Why else would Yahoo!'s report show just roughly 35% of the revenue and less than 10% of the profit of Google's blowout quarter last week, despite supposedly serving up more page views as the Web's most trafficked site?

In its favor, Yahoo! also has attractive investments in Yahoo! Japan, Gmarket (Nasdaq: GMKT  ) , and Alibaba.com, worth a collective $13.8 billion (or nearly $10 a share). And that's before considering the value of Alibaba's sister companies, which have yet to go public.

Unfortunately for Microsoft, both Alibaba and the Chinese government may get in the way of that handoff, turning a juicy asset into a taxable payday.

In sum, Yahoo! isn't any more attractive today than when it was trading in the high teens as a stand-alone company three months ago. There is certainly no reason for Microsoft to raise its bid, or even keep it on the table, after this weekend.

Memo to Jerry Yang:
You don't need to do this, Yahoo!. There's not enough desperation within the model to force an exit strategy. Yahoo! still has $2.8 billion in cash and marketable securities, it's consistently profitable, and its display advertising mastery is strengthening, despite the weakness in its affiliate network.

Along with the margin-propping boost that Yahoo! could score if it continues to outsource its paid-search business to Google, it may very well earn today's deal-inflated price -- and more -- in a few years.

Unfortunately, investors aren't always patient. They've been burned by Yahoo! before. They know that the moment Microsoft pulls its offer from the table -- as it promised it would by Saturday -- will be the point of no return. Microsoft will be too proud to not reduce its offer. Yahoo! will be too proud to accept it.

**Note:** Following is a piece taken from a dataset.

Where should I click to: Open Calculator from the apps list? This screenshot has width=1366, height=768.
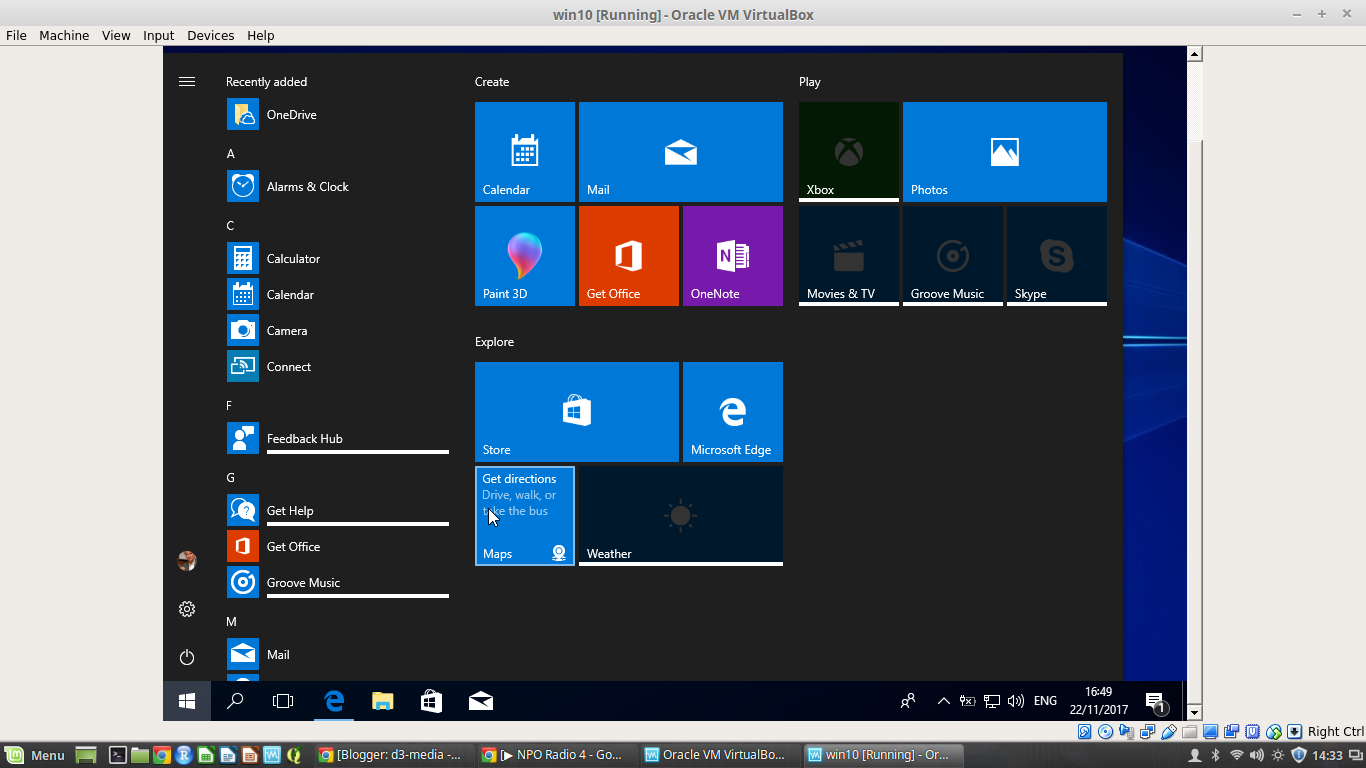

Either side is waiting for the other to flinch, but in reality, Microsoft would be setting a terrible precedent for future acquisitions if it upped an already generous offer after a yawn-worthy quarter. Its best bet at this point may be to scratch Yahoo! from its book, and pursue cheaper display-advertising players like ValueClick (Nasdaq: VCLK  ) or content-driven deals from suitor-hungry companies like MySpace or Time Warner's (NYSE: TWX  ) AOL.

This quarter was supposed to be huge. It was supposed to set the stage for Microsoft to raise its bid or cut its losses. In the end, it's too ho-hum to matter, which is telling; you'd think that Yahoo! would pull out all the stops to deliver a blowout quarter like Google did last week.

Let's admit that Microhoo is a mistake. Microsoft and Yahoo! have too many overlapping holes in their fruitless quest to vanquish Google. They definitely need better plans to shake off the ever-more-putrid stench of irrelevancy, and they won't find a solution by teaming up.